Yahoo Finance· 2025-09-19 16:42
Core Insights - The Russell 2000 index reached a record high of 2467.70, marking its first closing high since 2021, driven by expectations of lower interest rates following a Federal Reserve announcement of a quarter percentage-point cut and projections for two more cuts by year-end [2][7] Group 1: Small-Cap Performance - Small-cap stocks, defined as companies with market capitalizations between $250 million and $2 billion, have been anticipated to outperform due to lower interest rates, which typically lead to higher profits and reduced financing costs [3][6] - The iShares Russell 2000 ETF (IWM) has outperformed the iShares Russell 1000 ETF (IWB) over the past three months, with returns of 15% compared to approximately 10% for larger companies [5][7] Group 2: Valuations and Earnings Outlook - As of the end of August, small-cap stocks are projected to deliver annualized returns of 8% over the next decade, significantly higher than the less than 1% expected for large-cap stocks, according to a BofA Global Research report [6] - Analysts expect small-cap companies to grow earnings at a faster rate than their large-cap counterparts in the upcoming quarters, indicating a shift from previous trends [6][7]
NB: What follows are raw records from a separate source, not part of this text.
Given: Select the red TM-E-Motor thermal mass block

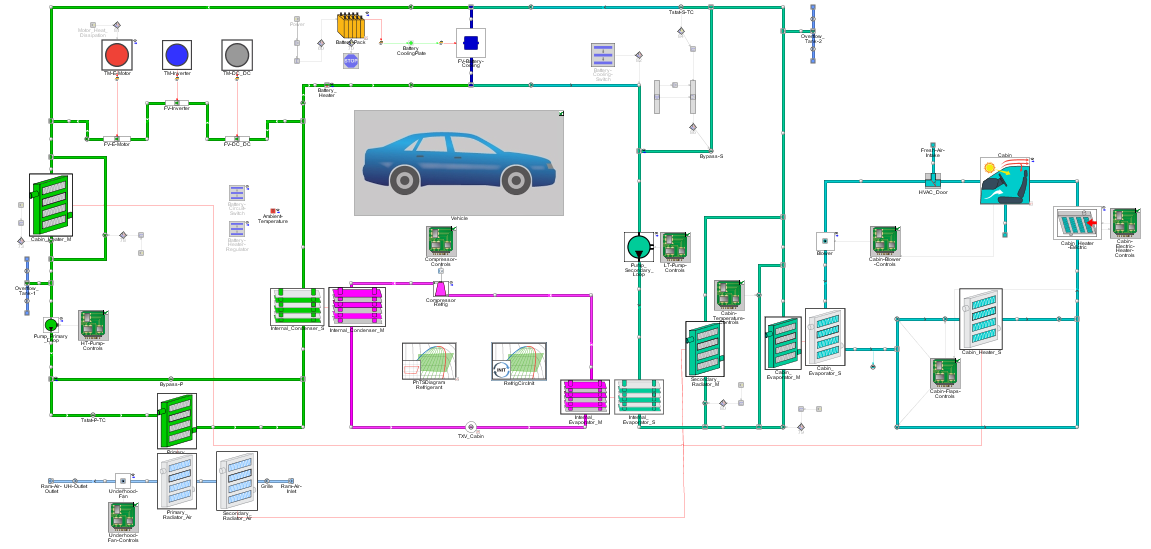Looking at the screenshot, I should point(117,55).
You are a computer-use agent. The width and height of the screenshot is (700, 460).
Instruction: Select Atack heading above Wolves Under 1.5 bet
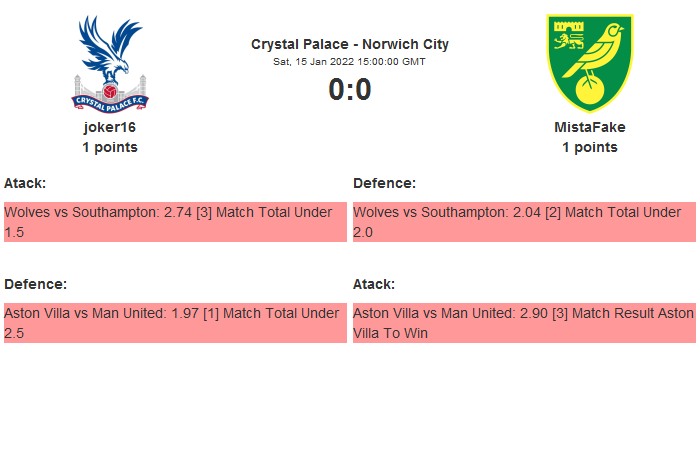point(25,183)
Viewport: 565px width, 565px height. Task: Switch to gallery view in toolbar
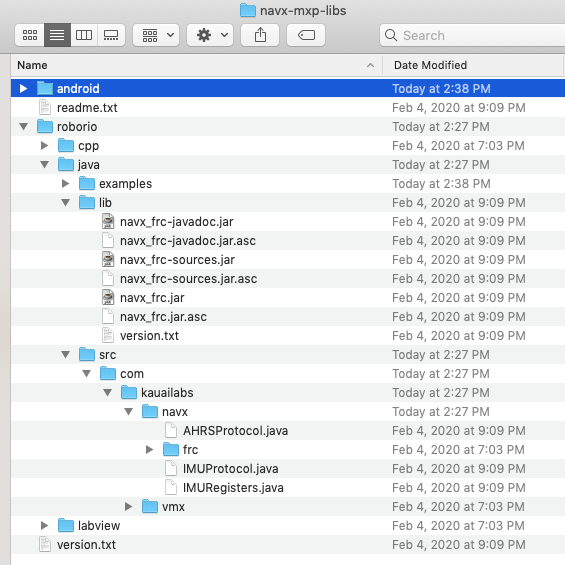tap(111, 35)
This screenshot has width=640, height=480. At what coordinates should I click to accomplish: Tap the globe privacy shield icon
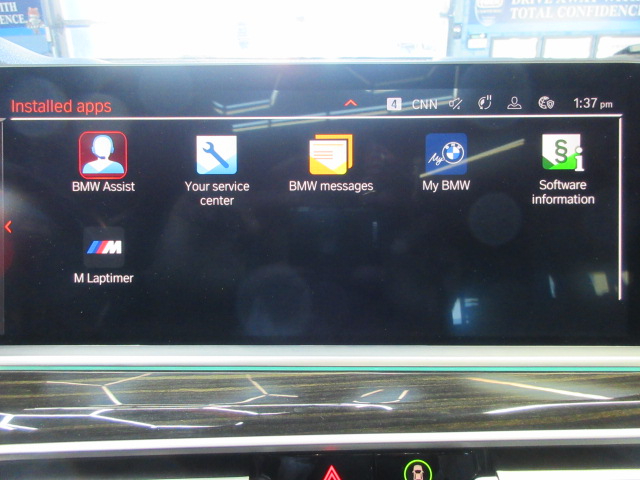545,103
HYG ETF flips SCHD: Is it a good income fund to buy?
Invezz· 2025-09-19 15:16
Core Insights - The iShares iBoxx $ High Yield Corporate Bond ETF (HYG) is performing well this year, trading at $81.23, which is close to its all-time high due to increased investor demand [1] Group 1 - HYG stock has seen a significant increase in demand among investors, contributing to its strong performance [1]
Why Gold ETFs Should Be in Every Portfolio
ZACKS· 2025-09-18 16:50
Core Viewpoint - The recent rate cuts by the Fed and ongoing inflation concerns are expected to further support the rally in gold prices, making it an attractive investment option for portfolio diversification and protection against inflation [1][2][3]. Economic Indicators - Gold prices have increased approximately 10% over the past month and about 20.5% over the past six months, indicating strong fundamental support for continued gains into late 2025 and 2026 [2]. - The U.S. Dollar Index (DXY) has decreased by 0.61% over the past five days and 10.69% year-to-date, with an all-time decline of 19.16%, which typically boosts gold demand as it becomes more affordable for foreign buyers [4][5]. Geopolitical Factors - Geopolitical tensions and trade uncertainties are driving safe-haven demand for gold, with expectations that these conditions will persist, further supporting gold prices [3][6][7]. - The Supreme Court's upcoming decision on the legality of tariffs under the International Emergency Economic Powers Act (IEEPA) adds to the economic uncertainty, potentially impacting market stability [8]. Investment Strategies - Investors are encouraged to consider increasing their exposure to gold through ETFs, as it serves as a hedge against macroeconomic uncertainty and geopolitical volatility [9]. - Recommended ETFs include SPDR Gold Shares (GLD), iShares Gold Trust (IAU), and others, with GLD being the most liquid option and having an asset base of $115.22 billion [10][12]. - For long-term investors, GLDM and IAUM are highlighted as cost-effective options with annual fees of 0.10% and 0.09% respectively, making them suitable for passive investment strategies [11][12].